D'autres branches, au contraire, devraient connaître un grand essor.

Pour réintégrer la nature dans notre vie, il faut développer rapidement l'industrie de l'anti-pollution en ouvrant les crédits nécessaires è une action vigoureuse contre le bruit, et l'empoisonnement de l'air et de l'eau. À quoi devrait s'ajouter un important plan d'expansion du chemin de fer, de l'autobus et de la bicyclette, plus sûrs et moins polluants que l'automobile.

Pour économiser les matières premières, l'État devrait encourager fortement trois branches d'avenir : les énergies nouvelles - principalement l'énergie géothermique et l'énergie solaire - les économies d'énergie, la récupération et le recyclage des déchets.

Pour mettre fin au gaspillage de l'espace, il faut arrêter l'exode rural et même l'inverser en créant de nombreux emplois dans les campagnes. Ainsi dans le secteur forestier : 2 millions d'hectares de friches et de landes pourraient être boisés. Ce qui, tout à la fois, réduirait le déficit considérable de notre balance commerciale pour le bois, et préparerait le cadre de loisirs des générations futures. De même, dans le secteur du tourisme rural : pourquoi ne pas restaurer et aménager en gîtes ruraux l'immense patrimoine immobilier jusqu'ici inexploité(4), ne pas développer l'hôtellerie rurale et multiplier les micro-équipements sportifs et culturels ? Et pourquoi dans des cours d'eau, enfin dépollués, ne pas mener une grande politique piscicole, créatrice de nombreuses activités ?

Économiser l'espace et les matières premières conduirait aussi dans les villes à la modernisation de l'habitat ancien, et donc à la création d'emplois dans l'artisanat et les petites entreprises, au lieu d'une rénovation destructrice et socialement spoliatrice.

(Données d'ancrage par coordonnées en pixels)
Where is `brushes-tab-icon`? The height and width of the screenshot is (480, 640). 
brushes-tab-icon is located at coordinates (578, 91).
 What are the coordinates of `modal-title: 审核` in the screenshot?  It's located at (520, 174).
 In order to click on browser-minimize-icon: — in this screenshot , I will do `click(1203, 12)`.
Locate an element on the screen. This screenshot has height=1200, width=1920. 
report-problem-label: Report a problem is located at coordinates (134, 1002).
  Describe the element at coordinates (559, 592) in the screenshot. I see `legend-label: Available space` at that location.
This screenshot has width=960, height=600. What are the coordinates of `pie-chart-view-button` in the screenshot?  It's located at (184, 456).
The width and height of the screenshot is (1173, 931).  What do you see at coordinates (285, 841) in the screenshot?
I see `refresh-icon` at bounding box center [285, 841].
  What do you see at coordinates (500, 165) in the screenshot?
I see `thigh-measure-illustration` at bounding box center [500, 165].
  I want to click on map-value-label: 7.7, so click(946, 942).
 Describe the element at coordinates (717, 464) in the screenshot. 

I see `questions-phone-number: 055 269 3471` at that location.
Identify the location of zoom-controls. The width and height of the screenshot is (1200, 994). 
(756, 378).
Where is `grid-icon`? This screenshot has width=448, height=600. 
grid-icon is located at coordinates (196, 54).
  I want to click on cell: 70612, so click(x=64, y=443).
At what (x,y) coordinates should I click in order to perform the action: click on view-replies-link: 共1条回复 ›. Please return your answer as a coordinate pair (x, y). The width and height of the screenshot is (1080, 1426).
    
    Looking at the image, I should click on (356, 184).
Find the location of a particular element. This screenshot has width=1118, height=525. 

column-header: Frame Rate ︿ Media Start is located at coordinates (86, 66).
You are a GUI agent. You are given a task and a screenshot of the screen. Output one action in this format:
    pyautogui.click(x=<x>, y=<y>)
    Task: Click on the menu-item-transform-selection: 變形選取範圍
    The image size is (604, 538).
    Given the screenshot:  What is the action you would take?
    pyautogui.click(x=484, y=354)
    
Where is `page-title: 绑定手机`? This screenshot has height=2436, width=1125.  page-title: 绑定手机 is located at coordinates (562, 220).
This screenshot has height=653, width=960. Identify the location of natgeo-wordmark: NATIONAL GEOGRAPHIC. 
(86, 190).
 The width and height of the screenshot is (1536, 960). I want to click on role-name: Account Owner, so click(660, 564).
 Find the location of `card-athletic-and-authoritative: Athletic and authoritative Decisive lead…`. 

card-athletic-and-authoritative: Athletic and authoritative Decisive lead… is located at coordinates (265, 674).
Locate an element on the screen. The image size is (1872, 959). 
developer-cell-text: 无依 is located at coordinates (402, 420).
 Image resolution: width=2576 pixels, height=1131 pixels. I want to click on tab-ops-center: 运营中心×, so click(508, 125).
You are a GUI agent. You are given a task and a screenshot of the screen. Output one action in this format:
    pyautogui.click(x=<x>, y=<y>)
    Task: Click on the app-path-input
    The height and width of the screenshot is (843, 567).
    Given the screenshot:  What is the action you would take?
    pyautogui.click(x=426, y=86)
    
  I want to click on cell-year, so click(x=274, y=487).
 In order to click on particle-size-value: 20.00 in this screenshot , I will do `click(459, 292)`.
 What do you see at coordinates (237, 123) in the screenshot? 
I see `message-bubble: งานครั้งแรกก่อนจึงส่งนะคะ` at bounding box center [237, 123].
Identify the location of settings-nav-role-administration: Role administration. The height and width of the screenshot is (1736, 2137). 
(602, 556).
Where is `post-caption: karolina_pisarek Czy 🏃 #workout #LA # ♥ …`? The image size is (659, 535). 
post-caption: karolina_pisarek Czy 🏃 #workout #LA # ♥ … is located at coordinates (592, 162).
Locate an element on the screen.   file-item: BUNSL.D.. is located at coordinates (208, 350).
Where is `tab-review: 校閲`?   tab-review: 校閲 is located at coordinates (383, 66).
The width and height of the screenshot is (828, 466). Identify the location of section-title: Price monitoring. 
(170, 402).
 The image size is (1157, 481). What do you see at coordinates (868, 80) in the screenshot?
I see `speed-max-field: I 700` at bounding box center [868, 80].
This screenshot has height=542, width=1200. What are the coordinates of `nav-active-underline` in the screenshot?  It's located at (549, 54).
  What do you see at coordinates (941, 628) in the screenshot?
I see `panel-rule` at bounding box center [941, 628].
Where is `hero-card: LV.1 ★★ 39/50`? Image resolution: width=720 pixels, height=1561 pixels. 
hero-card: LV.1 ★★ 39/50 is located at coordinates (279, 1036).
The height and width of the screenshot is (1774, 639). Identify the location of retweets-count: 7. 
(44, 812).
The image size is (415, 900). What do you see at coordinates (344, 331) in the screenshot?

Liste des consignes:
(A) Selon le texte sur l'économie et la protection de la nature, quelle surface de friches et de landes pourrait être boisée ?
(B) Reprenez le texte sur l'économie et la protection de la nature à la suite de sa dernière phrase et poursuivez-le.
Les enregistrements ne servent pas pour ce travail.

Réponses numérotées:
(A) 2 millions d'hectares.

(B)
Mais la nouvelle politique économique devrait tendre à améliorer le cadre social aussi bien que le cadre physique, notamment dans deux voies : le progrès des conditions d'hygiène et de sécurité dans le travail par la transformation des locaux et des machines certes, mais aussi l'essor des structures de petites dimensions - artisanat et petites entreprises - où les relations humaines sont généralement meilleures que dans les grands établissements.

Guéri des maux qu'il causait lui-même par un environnement néfaste, l'homme pourrait alors consacrer une grande partie de ses ressources à lutter contre les fléaux naturels, pour faire reculer la souffrance et la mort. Cette politique de la santé porterait à la fois sur l'amélioration technique et sociale de l'équipement hospitalier, sur l'intensification de l'action préventive et surtout, priorité des priorités, sur la recherche médicale. Ce que désire en effet le plus le malade, ce n'est pas un séjour agréable à l'hôpital, mais un séjour court.

Au regard de ces objectifs, le récent plan de relance est fort décevant. Sans doute M. Giscard d'Estaing a-t-il très justement insisté sur la nécessité d'une " croissance différente, plus humaine, plus économe ". Mais les crédits n'ont pas suivi les intentions. Les mesures d'inspiration " écologique - amélioration de trente mille H.L.M., rénovation des hôpitaux, travaux de sécurité routière, énergies nouvelles, recherche médicale, transports en commun - ne bénéficient que de 600 millions sur 21 milliards de dépenses publiques supplémentaires : c'est-à-dire 3 % seulement.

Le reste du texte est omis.